El acto solemne de la entrega de los Premios Príncipe de Asturias se celebra desde el nacimiento de estos galardones, hace 26 años, en el Teatro Campoamor de Oviedo a finales de octubre. Este día tiene como preludio y preparación un sinfín de actos, entre los que destaca el concierto de la víspera, presidido por don Felipe de Borbón. El concierto de los Premios Príncipe de Asturias tiene una especial relevancia, tanto por la solemnidad del acto y la calidad de las obras, generalmente seleccionadas del complejo repertorio sinfónico coral, como por la proyección del Coro de la Fundación Príncipe de Asturias y la Orquesta del Principado de Asturias (OSPA).
Los cinco últimos conciertos -desde el año 2002 hasta 2006- acaban de ser editados en CD a través del sello RTVE-Música y con la colaboración de la Fundación Príncipe de Asturias. Aunque antes hubo momentos musicales memorables -como la actuación en la Colegiata de San Juan Bautista de Gijón de la pianista Alicia de la Rocha o una altísima Novena sinfonía de Beethoven en el Jovellanos-, en los últimos años se han vivido noches mágicas que ahora se rescatan en forma de colección musical.
Son cinco los álbumes recogidos en seis discos compactos (el dedicado al Réquiem de Verdi es doble). En las grabaciones primeras, especialmente las de los conciertos del 2002 y 2003 - las más recientes están más cuidadas de ruidos intrusos- pagan un claro peaje al directo. Aplausos a deshora, toses, y, a veces, cierto desequilibrio en la toma sonora pueden enturbiar, pasajeramente, la calidad de la grabación. Sin embargo, la espontaneidad e intención interpretativa salen ganando.
El primer volumen discográfico recoge el concierto celebrado el 24 de octubre del 2002, en el Auditorio. La parte coral se reduce a unas vocalizaciones en la suite 'Dafnis y Cloe', de Ravel, una obra de una gran riqueza tímbrica. Lo más peculiar de la grabación, es la Marcha Militar de Schubert, adaptada a dos pianos, interpretada por Karim B. Said y Shai Wosner, y concebida como un doble guiño a la concordia entre árabes y judíos.
Sonoridad barroca
El segundo concierto cambia de escenario, ya que se grabó el 23 de octubre del 2003 en el Teatro Palacio Valdés, de Avilés. Se interpretó la 'Oda a Santa Cecilia', de Haendel y, para ello, la OSPA se adelgazó buscando una sonoridad esencialmente barroca. Es indudable el afán estilístico de Maximiano Valdés en aras de una idea de transparencia y equilibrio polifónico. Entre los solistas, destaca el tenor Agustín Prunell-Friend, una voz especialmente versátil que puede alcanzar, por ejemplo en el 'Carmina Burana' interpretado el año siguiente, registros y timbres casi de contratenor.
El 21 de octubre del 2004, la OSPA y el Coro de la Fundación Príncipe de Asturias interpretaron, bajo la dirección de Enrique García Asensio, una de las composiciones más divulgadas del siglo XX, el 'Carmina Burana', de Carlos Orff. La versión de esta cantata dramática, obra concertante para solistas, gran coro, pequeño coro, coro de niños y orquesta, fue de una vitalidad arrolladora, llevada con una flexibilidad, especialmente en las articulaciones del coro, muy sutil.

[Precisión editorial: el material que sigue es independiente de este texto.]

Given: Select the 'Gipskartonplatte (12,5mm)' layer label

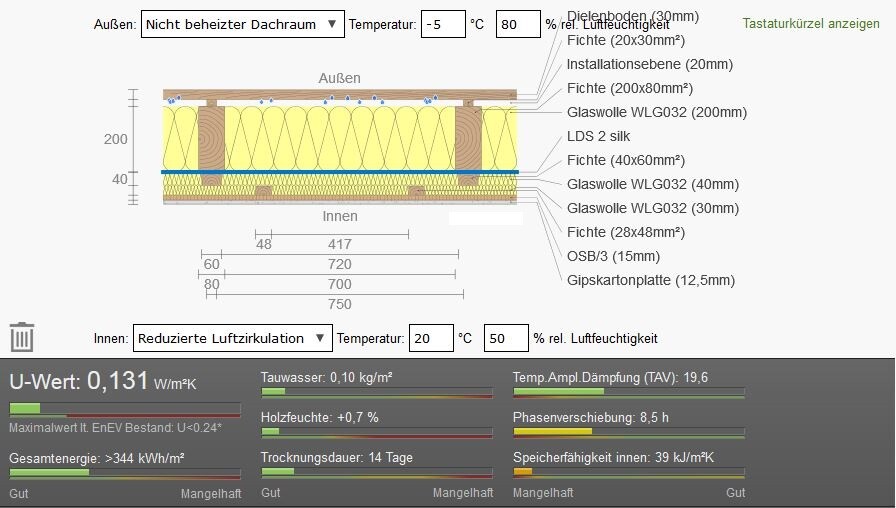Looking at the screenshot, I should click(650, 280).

Probablemente uno de los conciertos sinfónico corales más memorables de los Premios fue la versión del Réquiem, de Verdi, interpretado por la OSPA, el Orfeón Donostiarra y el Coro de la Fundación Príncipe de Asturias, dirigidos por el maestro Jesús López Cobos. Fue una versión rotunda, de una tensión expresiva exacerbada con unos contrastes de dinámica muy intensos. El Réquiem se interpretó en el Auditorio Príncipe Felipe el 20 de octubre del 2005.

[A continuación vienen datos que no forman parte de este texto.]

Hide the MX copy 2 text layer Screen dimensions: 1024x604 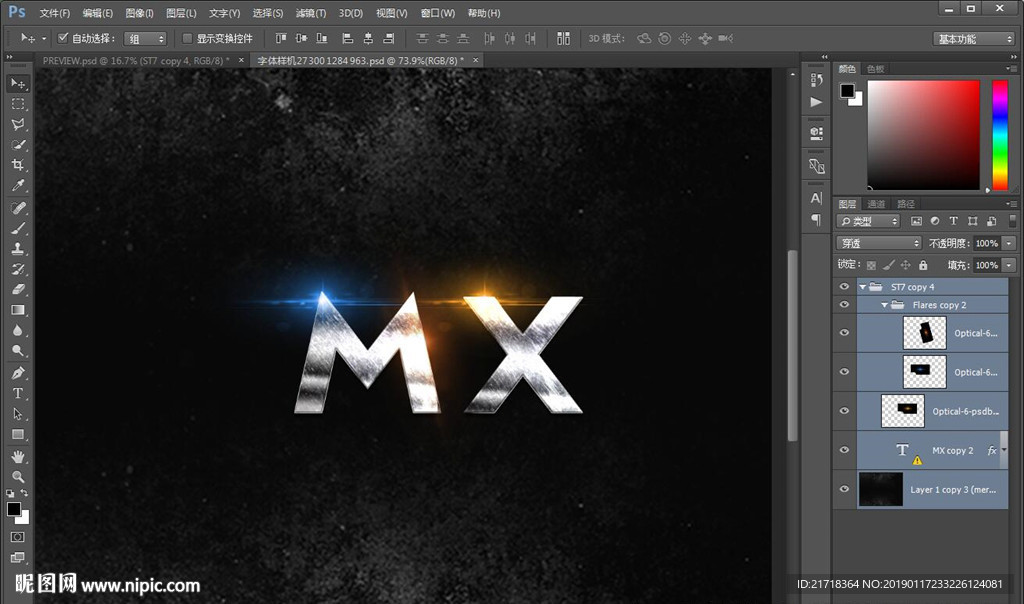pos(845,450)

Finaliza la colección con el concierto celebrado el 19 de octubre del 2006, dedicado a la música rusa. Eje del concierto del año pasado fue la cantata 'Alexander Nevsky', de Prokofiev, obra extraída de la banda sonora de la película homónima dirigida por Eisenstein. Con el Coro de la Fundación y la OSPA intervienen el Coro de Cámara de la Orquesta Sinfónica del Estado de Sao Paulo y la mezzosoprano rusa Zlata Bulycheva, dirigidos todos por Maximiano Valdés.